(Dataset entries)
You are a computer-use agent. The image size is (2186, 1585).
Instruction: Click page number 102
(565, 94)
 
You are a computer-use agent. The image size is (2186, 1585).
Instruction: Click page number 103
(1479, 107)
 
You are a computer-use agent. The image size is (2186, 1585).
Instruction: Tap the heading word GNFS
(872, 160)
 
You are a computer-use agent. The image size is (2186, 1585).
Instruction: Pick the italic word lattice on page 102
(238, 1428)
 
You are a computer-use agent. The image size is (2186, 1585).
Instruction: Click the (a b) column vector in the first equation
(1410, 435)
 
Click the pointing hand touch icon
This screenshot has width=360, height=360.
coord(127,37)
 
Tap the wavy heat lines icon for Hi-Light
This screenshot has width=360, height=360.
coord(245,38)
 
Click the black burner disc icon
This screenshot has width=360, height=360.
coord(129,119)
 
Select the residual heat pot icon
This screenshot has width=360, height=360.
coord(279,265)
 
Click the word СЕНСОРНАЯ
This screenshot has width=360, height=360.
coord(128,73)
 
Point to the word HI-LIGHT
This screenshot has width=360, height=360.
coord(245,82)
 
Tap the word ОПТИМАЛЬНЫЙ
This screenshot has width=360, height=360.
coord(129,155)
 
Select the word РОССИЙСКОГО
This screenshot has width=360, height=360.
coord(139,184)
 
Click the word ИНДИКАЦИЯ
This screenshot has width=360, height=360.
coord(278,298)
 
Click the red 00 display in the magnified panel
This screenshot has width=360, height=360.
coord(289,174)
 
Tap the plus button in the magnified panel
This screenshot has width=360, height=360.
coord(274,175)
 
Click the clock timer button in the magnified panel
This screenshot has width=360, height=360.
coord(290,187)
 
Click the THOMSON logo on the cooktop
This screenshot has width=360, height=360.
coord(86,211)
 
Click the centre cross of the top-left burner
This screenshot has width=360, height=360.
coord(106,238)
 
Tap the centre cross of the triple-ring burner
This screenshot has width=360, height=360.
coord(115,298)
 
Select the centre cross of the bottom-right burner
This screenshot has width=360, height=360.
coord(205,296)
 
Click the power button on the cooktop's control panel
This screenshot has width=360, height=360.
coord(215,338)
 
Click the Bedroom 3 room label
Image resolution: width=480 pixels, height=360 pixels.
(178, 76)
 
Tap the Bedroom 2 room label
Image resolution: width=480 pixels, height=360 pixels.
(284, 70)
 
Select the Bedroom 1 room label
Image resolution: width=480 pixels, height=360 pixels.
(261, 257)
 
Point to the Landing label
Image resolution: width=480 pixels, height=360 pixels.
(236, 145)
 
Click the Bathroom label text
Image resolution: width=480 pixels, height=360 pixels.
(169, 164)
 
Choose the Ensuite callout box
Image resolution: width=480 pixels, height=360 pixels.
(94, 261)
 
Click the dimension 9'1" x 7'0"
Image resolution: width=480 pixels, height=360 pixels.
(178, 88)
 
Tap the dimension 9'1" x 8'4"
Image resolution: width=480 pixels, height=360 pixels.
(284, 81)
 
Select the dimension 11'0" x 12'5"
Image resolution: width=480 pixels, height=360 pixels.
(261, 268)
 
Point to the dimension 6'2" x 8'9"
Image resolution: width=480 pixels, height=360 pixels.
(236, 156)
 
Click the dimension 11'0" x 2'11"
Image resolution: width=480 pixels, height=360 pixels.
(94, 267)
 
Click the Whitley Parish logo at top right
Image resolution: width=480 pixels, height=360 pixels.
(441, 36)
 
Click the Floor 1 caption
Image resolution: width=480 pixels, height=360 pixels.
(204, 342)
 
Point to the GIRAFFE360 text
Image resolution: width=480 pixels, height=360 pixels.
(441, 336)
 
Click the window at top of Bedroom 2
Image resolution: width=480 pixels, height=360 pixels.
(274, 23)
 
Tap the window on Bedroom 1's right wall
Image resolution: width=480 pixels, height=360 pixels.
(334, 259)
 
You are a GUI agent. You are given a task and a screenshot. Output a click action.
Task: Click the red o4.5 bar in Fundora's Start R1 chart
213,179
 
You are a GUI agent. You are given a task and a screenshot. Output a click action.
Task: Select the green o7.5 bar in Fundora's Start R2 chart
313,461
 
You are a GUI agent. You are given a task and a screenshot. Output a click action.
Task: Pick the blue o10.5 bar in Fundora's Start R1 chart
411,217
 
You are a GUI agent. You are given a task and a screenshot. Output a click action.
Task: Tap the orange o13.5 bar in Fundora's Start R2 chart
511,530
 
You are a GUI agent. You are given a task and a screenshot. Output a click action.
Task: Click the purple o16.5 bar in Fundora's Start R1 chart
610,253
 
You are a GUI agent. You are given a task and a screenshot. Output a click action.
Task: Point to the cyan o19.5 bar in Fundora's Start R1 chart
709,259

The exercise - Find each line in the data above that contains the string "word" and copy it out, treating uppercase and lowercase letters as different.

Solution -
Instruction: Tap the heading word GNFS
Instruction: Pick the italic word lattice on page 102
Click the word СЕНСОРНАЯ
Point to the word HI-LIGHT
Tap the word ОПТИМАЛЬНЫЙ
Select the word РОССИЙСКОГО
Click the word ИНДИКАЦИЯ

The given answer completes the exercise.